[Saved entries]
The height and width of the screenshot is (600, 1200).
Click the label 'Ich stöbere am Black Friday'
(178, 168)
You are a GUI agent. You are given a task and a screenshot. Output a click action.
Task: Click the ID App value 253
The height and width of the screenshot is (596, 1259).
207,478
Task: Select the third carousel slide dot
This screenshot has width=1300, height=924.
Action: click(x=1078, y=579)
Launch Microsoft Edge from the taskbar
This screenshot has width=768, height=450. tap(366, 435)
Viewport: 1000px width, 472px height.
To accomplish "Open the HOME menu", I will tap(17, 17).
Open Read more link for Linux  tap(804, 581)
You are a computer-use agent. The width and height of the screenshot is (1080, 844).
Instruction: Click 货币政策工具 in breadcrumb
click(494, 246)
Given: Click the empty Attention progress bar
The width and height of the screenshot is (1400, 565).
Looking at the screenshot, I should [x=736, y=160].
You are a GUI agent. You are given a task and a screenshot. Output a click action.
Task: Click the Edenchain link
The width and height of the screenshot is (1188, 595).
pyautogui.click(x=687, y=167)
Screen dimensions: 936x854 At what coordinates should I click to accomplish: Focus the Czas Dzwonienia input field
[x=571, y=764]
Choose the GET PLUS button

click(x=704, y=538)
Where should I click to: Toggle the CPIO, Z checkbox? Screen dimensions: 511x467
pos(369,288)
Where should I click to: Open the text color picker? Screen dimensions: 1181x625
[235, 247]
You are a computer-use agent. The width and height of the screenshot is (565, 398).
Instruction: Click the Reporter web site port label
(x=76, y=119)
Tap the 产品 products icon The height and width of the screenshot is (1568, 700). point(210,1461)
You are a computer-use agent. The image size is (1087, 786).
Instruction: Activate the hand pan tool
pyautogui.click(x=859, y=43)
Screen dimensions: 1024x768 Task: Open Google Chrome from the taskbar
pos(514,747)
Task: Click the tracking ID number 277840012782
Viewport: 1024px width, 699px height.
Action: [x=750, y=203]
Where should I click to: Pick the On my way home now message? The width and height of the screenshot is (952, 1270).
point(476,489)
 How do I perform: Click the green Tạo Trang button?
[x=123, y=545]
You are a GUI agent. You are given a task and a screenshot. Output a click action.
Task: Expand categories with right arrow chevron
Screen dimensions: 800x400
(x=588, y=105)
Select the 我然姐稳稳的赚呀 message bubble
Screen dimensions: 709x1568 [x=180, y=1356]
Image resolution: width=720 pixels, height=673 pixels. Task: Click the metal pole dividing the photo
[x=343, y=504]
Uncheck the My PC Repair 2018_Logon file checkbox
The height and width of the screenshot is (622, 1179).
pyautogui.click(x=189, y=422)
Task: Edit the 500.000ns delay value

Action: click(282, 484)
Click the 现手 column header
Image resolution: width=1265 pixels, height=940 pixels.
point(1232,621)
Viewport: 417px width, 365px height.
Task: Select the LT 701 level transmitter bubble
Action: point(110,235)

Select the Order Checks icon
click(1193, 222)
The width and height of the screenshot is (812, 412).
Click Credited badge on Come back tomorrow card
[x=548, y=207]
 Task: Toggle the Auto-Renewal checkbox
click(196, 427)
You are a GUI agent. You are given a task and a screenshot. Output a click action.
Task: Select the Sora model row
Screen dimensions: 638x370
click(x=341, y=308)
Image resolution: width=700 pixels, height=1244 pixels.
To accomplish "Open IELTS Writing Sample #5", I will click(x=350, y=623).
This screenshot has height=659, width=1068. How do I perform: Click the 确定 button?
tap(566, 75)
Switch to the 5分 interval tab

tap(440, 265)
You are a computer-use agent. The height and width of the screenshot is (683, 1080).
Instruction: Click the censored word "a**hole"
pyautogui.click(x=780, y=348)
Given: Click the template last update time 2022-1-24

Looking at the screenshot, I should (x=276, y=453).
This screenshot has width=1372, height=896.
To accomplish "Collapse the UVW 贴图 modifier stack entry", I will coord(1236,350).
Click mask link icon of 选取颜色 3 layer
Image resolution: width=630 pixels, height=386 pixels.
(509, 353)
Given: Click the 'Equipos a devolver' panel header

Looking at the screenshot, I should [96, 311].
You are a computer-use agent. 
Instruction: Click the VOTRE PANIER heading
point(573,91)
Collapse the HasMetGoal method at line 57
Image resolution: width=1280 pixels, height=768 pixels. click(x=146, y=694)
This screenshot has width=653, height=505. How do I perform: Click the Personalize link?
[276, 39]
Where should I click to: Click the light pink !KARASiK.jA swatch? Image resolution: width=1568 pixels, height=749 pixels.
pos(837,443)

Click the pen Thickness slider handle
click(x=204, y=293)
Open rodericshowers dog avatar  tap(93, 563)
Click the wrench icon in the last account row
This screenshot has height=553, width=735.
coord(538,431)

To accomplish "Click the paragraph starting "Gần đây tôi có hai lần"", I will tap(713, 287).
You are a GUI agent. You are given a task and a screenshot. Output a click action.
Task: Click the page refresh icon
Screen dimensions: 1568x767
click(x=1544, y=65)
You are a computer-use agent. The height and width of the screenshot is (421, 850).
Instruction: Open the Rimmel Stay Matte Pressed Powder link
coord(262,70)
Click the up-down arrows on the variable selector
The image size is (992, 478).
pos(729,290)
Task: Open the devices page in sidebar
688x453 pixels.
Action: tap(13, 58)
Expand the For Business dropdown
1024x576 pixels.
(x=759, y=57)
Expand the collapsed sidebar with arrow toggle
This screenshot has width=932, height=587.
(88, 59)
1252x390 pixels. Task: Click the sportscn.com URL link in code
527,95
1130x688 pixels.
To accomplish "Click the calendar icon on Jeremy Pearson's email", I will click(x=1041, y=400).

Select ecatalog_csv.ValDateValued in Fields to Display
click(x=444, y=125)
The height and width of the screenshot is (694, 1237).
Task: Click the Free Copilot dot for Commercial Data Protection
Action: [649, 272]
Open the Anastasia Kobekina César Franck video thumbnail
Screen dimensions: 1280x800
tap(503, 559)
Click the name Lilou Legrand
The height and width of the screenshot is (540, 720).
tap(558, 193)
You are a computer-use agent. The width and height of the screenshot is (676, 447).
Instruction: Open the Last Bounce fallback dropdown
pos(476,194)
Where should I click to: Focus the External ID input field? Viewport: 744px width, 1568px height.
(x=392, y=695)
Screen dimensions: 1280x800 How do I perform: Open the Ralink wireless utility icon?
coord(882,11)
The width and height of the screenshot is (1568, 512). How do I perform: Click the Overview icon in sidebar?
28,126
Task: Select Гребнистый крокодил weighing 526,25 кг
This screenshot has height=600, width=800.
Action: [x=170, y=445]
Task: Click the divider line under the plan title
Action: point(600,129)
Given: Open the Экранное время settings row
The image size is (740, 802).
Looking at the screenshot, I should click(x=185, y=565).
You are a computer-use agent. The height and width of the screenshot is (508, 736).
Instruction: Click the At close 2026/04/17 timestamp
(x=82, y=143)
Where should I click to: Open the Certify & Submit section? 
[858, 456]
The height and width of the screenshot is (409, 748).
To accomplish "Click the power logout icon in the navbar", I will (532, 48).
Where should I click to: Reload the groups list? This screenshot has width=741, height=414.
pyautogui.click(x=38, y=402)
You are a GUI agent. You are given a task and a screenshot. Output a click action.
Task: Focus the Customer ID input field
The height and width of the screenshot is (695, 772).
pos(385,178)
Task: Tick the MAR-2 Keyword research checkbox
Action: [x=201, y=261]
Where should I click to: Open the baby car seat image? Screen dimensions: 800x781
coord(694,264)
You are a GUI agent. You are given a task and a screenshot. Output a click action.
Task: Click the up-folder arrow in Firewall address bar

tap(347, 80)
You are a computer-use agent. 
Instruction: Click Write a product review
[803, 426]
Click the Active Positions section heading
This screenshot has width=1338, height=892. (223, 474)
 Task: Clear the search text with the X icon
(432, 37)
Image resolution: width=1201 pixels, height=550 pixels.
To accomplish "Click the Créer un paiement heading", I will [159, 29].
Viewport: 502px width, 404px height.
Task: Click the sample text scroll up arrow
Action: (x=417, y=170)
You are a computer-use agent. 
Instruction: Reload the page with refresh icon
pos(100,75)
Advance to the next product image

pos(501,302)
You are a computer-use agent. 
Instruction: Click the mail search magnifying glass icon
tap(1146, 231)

[Exercise] From the records above, pull out every line containing the word "computer".

[Result]
You are a computer-use agent. The width and height of the screenshot is (1080, 844).
You are a computer-use agent. The width and height of the screenshot is (565, 398).
You are a computer-use agent. The image size is (1087, 786).
You are a computer-use agent. The height and width of the screenshot is (683, 1080).
You are a computer-use agent. 
You are a computer-use agent. The height and width of the screenshot is (421, 850).
You are a computer-use agent. The width and height of the screenshot is (676, 447).
You are a computer-use agent. The height and width of the screenshot is (508, 736).
You are a computer-use agent. 
You are a computer-use agent. 
You are a computer-use agent. 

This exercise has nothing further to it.